Technical analysis is a technique that allows traders to predict the future prices of cryptocurrencies. It is done by examining cryptocurrency charts over specific intervals. But before you grasp how technical analysis works, you must get an in-depth understanding of the Dow Theory.
Read on to learn what the Dow Theory is and how it helps traders read cryptocurrency charts.
The Dow Theory
Charles Dow proposed the Dow Theory. This theory states that the current pricing of the assets integrates all past and current factors. In the case of crypto, all past, present, and future demands are considered, along with any regulations that might impact crypto pricing.
Moreover, rather than focusing on single variables, market analysts tend to focus more on the price of a single coin. Plus, the price fluctuations aren’t random. A particular trend is followed, whether the market is long-term or short-term.
Crypto Charts Timeframes
The timeframe in which analysts examine cryptocurrency charts is essential. Generally, the most widely used timeframes used in crypto trading include:
- Daily chair
- 4-hourly chart
- Hourly chart
- 15-minute chart
Most intra-day traders prefer to use hourly, 15-minute, and 5-minute charts. Intra-day traders complete transactions within a single day. On the other hand, long-term traders hold their positions in the market for weeks, months, and years. Long-term traders prefer to use 4-hourly, daily, and weekly charts.
The chart you should use all boils down to your preferred trading style. For instance, if you’re more into long-term trading, a 15 or 5-minute chart will be of little importance to you.
Japanese Candlestick Charts
The Japanese candlestick charts are the most commonly used out of all the cryptocurrency charts. Since these are so widely used, you have likely seen one. Generally, candlestick charts have two types of patterns in the form of candlesticks. These candlesticks are either green or red. These color-coated candlesticks display the price fluctuations of cryptocurrencies over specific intervals.
Every candle shows valuable information, including the price difference at the time of opening and closing of a particular asset. This information is displayed on the body of the candle. The candles also have shadows at the top and bottom.
The shadows represent the highest and lowest price of assets at the time of opening and closing.
You will see the open price at the top shadow and the close price at the bottom in green candles. The top shadow displays the close price in red candles, while the bottom shadow displays the open price.
The great thing about candlestick charts is that they are so easy to read, making them easy to read and predict market trends. By identifying market patterns and shifts, you can make better decisions in crypto trading.
Now that you know what candlestick charts are, let’s now look at the trends of bullish and bearish markets using these crypto charts.
Bullish Market Trends
The hammer is a one-candle pattern with a little or no top shadow. On the contrary, it has a really long bottom shadow. A hammer is generally formed after the price recovers from a decline. In this case, the closing price is at the top quarter of the entire range.
This usually happens when sellers intentionally decrease the price after the market opens. But because of the high buying momentum, the price reaches new highs. In this case, the closing price far exceeds the opening price. This type of green hammer indicates a bullish market.

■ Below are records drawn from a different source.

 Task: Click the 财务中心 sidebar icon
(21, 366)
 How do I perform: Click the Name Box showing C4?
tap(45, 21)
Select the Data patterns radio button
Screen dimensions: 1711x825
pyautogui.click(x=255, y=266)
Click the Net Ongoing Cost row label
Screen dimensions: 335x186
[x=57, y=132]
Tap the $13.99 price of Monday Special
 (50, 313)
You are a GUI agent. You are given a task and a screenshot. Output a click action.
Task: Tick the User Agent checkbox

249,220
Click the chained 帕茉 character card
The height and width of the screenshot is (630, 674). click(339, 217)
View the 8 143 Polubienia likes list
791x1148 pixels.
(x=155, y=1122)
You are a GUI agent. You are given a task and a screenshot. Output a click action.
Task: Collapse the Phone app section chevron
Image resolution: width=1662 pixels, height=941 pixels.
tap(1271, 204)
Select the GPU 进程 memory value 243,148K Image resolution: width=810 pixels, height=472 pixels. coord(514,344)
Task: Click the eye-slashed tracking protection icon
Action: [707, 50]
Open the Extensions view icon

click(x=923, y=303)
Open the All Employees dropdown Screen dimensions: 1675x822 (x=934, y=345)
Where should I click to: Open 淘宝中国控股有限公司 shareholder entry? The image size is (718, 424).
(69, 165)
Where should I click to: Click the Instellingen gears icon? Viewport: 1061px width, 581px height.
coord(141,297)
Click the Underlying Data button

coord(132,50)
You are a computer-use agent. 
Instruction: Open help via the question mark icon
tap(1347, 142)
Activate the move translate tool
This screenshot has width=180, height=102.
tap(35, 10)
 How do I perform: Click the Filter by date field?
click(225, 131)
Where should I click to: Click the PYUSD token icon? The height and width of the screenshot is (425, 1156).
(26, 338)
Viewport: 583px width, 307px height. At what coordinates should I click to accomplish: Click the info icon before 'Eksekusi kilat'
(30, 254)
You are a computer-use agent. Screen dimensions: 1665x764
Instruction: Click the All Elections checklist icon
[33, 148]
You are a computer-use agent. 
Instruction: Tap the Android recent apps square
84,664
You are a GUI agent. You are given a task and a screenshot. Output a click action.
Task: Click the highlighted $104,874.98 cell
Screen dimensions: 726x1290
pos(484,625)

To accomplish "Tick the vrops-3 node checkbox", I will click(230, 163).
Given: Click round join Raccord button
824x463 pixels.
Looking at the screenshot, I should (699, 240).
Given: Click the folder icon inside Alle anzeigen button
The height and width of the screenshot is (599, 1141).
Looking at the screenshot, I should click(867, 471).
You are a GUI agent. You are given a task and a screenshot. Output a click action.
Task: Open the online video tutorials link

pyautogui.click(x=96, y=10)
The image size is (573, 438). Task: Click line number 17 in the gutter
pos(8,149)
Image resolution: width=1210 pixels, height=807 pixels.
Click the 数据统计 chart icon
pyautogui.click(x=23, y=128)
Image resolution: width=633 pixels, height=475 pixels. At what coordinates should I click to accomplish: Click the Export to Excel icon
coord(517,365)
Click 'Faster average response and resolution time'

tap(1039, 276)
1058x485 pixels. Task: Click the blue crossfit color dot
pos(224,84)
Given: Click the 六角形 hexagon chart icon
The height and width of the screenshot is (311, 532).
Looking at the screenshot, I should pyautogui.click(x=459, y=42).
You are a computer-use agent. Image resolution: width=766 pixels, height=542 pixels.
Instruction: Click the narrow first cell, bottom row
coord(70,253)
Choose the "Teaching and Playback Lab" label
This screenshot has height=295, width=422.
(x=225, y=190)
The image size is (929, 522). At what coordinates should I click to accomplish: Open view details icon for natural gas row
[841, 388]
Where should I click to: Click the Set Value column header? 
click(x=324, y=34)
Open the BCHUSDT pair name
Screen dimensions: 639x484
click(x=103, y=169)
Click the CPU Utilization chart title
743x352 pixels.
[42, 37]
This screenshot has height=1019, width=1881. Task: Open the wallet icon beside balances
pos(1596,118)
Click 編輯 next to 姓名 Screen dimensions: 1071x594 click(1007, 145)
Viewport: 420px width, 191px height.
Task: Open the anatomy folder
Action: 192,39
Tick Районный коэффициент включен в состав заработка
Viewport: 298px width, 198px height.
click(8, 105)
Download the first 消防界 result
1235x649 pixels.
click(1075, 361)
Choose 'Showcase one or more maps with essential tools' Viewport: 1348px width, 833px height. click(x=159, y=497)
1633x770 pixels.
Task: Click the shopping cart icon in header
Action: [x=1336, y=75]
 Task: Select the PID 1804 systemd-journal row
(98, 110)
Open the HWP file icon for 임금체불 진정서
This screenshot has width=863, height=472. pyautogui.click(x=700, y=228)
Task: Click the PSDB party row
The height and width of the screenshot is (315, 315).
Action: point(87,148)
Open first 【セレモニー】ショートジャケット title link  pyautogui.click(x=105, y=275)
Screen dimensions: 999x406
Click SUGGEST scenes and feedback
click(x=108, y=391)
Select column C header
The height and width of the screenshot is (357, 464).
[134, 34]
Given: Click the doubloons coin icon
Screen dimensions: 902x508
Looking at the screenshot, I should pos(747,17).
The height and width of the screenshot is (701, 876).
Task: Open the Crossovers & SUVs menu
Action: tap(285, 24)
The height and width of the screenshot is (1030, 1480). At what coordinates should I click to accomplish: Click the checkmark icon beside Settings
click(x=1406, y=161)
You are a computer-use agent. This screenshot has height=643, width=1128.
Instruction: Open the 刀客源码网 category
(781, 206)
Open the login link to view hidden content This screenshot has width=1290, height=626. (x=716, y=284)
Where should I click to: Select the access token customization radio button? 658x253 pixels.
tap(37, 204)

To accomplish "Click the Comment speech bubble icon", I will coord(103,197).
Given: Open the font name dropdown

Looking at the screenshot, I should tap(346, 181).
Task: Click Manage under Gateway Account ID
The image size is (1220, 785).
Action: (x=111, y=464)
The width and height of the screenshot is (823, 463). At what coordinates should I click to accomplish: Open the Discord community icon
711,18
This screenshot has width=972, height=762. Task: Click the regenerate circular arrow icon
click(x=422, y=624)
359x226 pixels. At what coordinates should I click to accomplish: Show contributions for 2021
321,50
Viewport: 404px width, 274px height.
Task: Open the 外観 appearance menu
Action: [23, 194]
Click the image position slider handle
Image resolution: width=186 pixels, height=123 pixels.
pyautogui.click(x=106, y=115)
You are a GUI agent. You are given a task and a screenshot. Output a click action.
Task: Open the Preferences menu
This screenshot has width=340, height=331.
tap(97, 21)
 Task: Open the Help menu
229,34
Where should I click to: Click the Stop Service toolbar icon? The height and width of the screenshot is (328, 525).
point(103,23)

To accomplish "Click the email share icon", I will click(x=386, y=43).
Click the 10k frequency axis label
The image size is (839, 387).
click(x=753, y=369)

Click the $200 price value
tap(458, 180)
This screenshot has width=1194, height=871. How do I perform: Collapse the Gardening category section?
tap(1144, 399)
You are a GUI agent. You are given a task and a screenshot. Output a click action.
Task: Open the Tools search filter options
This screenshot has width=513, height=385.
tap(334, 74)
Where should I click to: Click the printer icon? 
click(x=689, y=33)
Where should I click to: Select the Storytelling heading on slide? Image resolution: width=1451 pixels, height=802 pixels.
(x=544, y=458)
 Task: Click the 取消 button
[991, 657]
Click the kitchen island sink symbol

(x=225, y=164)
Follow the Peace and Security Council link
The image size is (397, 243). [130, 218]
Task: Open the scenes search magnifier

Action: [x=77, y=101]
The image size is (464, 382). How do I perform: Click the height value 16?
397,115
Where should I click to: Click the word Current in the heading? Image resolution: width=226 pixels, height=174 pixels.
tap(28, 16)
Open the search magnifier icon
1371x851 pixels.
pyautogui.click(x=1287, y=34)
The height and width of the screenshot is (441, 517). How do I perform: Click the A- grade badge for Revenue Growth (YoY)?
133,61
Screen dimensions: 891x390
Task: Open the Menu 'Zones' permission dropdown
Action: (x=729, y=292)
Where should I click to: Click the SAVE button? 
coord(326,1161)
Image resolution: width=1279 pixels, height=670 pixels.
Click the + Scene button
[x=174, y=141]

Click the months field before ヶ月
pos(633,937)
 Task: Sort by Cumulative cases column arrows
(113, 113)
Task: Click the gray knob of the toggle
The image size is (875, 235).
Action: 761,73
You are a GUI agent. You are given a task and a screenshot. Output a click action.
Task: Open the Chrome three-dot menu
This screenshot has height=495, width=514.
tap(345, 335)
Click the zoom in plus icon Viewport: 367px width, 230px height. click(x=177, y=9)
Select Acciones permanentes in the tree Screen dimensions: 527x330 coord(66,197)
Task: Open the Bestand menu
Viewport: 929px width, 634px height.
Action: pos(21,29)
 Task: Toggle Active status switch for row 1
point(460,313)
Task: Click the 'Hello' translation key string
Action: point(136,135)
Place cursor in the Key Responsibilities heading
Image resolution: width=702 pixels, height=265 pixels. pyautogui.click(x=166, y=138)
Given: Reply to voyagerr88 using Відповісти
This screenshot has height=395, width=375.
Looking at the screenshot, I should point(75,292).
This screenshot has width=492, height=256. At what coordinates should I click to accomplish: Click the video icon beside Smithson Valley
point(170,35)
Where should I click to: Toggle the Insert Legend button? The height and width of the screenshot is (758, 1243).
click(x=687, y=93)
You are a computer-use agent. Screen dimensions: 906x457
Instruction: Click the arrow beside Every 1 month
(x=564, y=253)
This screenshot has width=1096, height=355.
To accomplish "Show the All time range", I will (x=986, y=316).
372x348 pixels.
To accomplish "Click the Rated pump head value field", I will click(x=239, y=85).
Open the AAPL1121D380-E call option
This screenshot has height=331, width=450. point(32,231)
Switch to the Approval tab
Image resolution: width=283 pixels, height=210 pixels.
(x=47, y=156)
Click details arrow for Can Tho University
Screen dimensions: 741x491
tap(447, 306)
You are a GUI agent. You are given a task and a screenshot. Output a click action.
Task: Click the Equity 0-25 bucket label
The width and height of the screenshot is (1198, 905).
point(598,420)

2. Bullish Engulfing Pattern
In the bullish engulfing pattern, you will find two candles next to one another. The first candle is red, which is bearish, while the other is green, bullish. The first candle indicates that the seller is in control; however, the bullish candle is far greater in length than the bearish candle. This means that the bull market overcame the bear market.
3. Morning Star
In the morning star, you will find three candles. The first one is red, a bearish candle. The second one has a tiny range, while the third candle is green, a bullish candle. The red candle shows that sellers are in control, but the second candle displays that both buyers and sellers have made transactions simultaneously, thus canceling each other. The last candle indicates a bullish market because of the overwhelming response of the buyers.
Bearish Market Trends
1. Shooting Star
A shooting star pattern has one bearish candle with a really long top shadow and a small or no bottom shadow. It indicates that buyers took control as the market opened, significantly increasing the price. However, there was an increase in the selling momentum at the market closing. It continued till the market turned into a bearish one. This happened because of the selling pressure.
2. Bearish Engulfing Pattern
It has two candles; the first one is a bullish candle where buyers control the market. But after sellers take over, it turns into a bearish market because the market closes at a considerably lower price when compared to the previous candle’s low price.
3. Evening Star
Similar to the morning star, the evening star has three candles. The first one is a bullish candle indicating buyer control. It means a high closing price.
The second candle has a small range, showing the competition between bulls and bears. The third candle is a bearish one, indicating seller control over the market.
As a beginner, you must grasp the basics of how to read candlestick cryptocurrency charts for crypto trading. It will help you in making informed decisions. You can choose charts that cap information over different periods based on your preference and trading style.
You can learn to use different price indicators to get more insight as you progress. This is something that you learn with practice. But make sure to incorporate the Dow Theory every time you analyze crypto charts. It will help predict price fluctuations, and you will be able to identify market reversals when they occur. Knowing when a bullish or bearish market is about to start is very important in crypto trading.